* _Task_:
Type out every line of the data again, exactly.

----- Dataset -----

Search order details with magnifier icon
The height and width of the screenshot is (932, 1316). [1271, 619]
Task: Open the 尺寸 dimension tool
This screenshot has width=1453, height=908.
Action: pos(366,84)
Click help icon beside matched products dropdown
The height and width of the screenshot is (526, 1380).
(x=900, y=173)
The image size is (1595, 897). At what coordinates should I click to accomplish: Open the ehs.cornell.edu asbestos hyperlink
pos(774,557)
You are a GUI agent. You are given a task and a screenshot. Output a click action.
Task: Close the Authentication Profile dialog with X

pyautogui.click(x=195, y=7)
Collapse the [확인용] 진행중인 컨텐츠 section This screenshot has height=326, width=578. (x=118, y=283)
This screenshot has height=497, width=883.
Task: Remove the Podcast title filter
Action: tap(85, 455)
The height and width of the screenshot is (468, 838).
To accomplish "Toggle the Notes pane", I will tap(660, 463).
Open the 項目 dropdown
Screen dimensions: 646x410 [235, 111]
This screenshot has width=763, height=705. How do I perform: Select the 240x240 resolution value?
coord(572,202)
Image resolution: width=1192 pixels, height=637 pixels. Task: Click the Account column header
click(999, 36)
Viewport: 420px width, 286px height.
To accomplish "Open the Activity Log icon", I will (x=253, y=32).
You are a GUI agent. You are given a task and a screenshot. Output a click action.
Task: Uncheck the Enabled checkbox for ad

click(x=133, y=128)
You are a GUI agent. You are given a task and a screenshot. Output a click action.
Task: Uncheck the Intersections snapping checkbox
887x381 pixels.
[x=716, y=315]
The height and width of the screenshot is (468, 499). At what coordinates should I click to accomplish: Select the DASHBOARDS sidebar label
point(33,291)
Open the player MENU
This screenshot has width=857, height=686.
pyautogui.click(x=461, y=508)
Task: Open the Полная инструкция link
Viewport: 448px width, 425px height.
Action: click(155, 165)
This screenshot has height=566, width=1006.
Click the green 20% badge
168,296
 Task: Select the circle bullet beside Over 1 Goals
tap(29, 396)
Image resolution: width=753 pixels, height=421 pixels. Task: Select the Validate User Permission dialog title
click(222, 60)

-----

* _Result for this exercise_:
Search order details with magnifier icon
The height and width of the screenshot is (932, 1316). [1271, 619]
Task: Open the 尺寸 dimension tool
This screenshot has width=1453, height=908.
Action: pos(366,84)
Click help icon beside matched products dropdown
The height and width of the screenshot is (526, 1380).
(x=900, y=173)
The image size is (1595, 897). At what coordinates should I click to accomplish: Open the ehs.cornell.edu asbestos hyperlink
pos(774,557)
You are a GUI agent. You are given a task and a screenshot. Output a click action.
Task: Close the Authentication Profile dialog with X

pyautogui.click(x=195, y=7)
Collapse the [확인용] 진행중인 컨텐츠 section This screenshot has height=326, width=578. (x=118, y=283)
This screenshot has height=497, width=883.
Task: Remove the Podcast title filter
Action: tap(85, 455)
The height and width of the screenshot is (468, 838).
To accomplish "Toggle the Notes pane", I will tap(660, 463).
Open the 項目 dropdown
Screen dimensions: 646x410 [235, 111]
This screenshot has width=763, height=705. How do I perform: Select the 240x240 resolution value?
coord(572,202)
Image resolution: width=1192 pixels, height=637 pixels. Task: Click the Account column header
click(999, 36)
Viewport: 420px width, 286px height.
To accomplish "Open the Activity Log icon", I will (x=253, y=32).
You are a GUI agent. You are given a task and a screenshot. Output a click action.
Task: Uncheck the Enabled checkbox for ad

click(x=133, y=128)
You are a GUI agent. You are given a task and a screenshot. Output a click action.
Task: Uncheck the Intersections snapping checkbox
887x381 pixels.
[x=716, y=315]
The height and width of the screenshot is (468, 499). At what coordinates should I click to accomplish: Select the DASHBOARDS sidebar label
point(33,291)
Open the player MENU
This screenshot has width=857, height=686.
pyautogui.click(x=461, y=508)
Task: Open the Полная инструкция link
Viewport: 448px width, 425px height.
Action: click(155, 165)
This screenshot has height=566, width=1006.
Click the green 20% badge
168,296
 Task: Select the circle bullet beside Over 1 Goals
tap(29, 396)
Image resolution: width=753 pixels, height=421 pixels. Task: Select the Validate User Permission dialog title
click(222, 60)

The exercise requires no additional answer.